Concessões aos municípios

A Lei de Responsabilidade Fiscal pode ser amenizada em relação às exigências para os municípios, como uma forma de ajudar na sua aprovação ainda este ano.
A lei estabelece uma série de exigências para Estados e municípios, sujeitas a acompanhamento e punições aos administradores. Algumas das maiores resistências têm surgido de municípios.
A razão principal é a dependência da maioria dos municípios de verbas federais e estaduais. A receita disponível dos municípios chegou a R$ 45 bilhões em 98, mas só R$ 13,2 bilhões foram gerados por receita própria (ISS e IPTU). O restante, R$ 31,6 bilhões, veio de transferências federais (R$ 13 bilhões) e estaduais (R$ 18,6 bilhões).
Quer dizer, os municípios, em média, controlam apenas 29% das receitas que gastam. No caso dos municípios com menos de 50 mil habitantes, 91% do total, essa proporção cai para 13%.
O receio de muitos prefeitos é assumir mais responsabilidades na gestão fiscal, controlando, na verdade, uma parcela muito pequena dos recursos que utilizam. Se algum problema, político ou econômico, afetasse o volume ou o prazo das transferências de recursos para os municípios, eles correriam o risco de pagar pelo não cumprimento da Lei de Responsabilidade Fiscal, sem ter controle sobre o grosso da receita.
Para contornar essa resistência, o governo está pensando em limitar algumas das exigências da nova lei apenas aos municípios acima de 200 mil habitantes. Do ponto de vista fiscal, são esses os municípios que contam.
※
• EXERCÍCIO
Imprima sem nenhuma alteração o trecho do texto sobre as concessões aos municípios que vai de "A Lei de Responsabilidade Fiscal pode" até "ainda este ano.", inclusive.

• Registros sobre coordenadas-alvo
※
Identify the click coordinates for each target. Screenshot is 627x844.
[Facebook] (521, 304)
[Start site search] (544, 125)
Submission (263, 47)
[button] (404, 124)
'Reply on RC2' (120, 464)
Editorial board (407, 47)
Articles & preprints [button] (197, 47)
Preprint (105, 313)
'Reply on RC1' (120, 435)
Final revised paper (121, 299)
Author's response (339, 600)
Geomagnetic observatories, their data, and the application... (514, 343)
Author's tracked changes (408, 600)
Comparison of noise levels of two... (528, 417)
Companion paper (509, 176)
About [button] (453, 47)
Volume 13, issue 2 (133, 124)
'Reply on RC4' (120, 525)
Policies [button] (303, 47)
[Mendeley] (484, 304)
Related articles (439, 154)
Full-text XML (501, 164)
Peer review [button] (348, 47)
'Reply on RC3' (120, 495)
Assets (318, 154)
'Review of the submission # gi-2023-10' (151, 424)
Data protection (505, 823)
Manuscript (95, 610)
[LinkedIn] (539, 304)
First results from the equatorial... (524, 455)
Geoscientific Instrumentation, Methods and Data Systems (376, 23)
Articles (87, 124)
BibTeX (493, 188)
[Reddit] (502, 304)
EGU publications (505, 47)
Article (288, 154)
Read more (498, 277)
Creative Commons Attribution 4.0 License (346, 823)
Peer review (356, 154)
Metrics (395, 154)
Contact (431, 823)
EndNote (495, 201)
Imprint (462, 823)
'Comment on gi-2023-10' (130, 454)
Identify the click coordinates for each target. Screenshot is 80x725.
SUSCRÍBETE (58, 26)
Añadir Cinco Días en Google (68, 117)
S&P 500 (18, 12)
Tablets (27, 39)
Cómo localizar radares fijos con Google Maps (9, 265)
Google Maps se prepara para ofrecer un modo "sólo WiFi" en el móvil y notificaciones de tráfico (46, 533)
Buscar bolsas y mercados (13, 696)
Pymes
※
• RESPOSTA COMPLETA
A Lei de Responsabilidade Fiscal pode ser amenizada em relação às exigências para os municípios, como uma forma de ajudar na sua aprovação ainda este ano.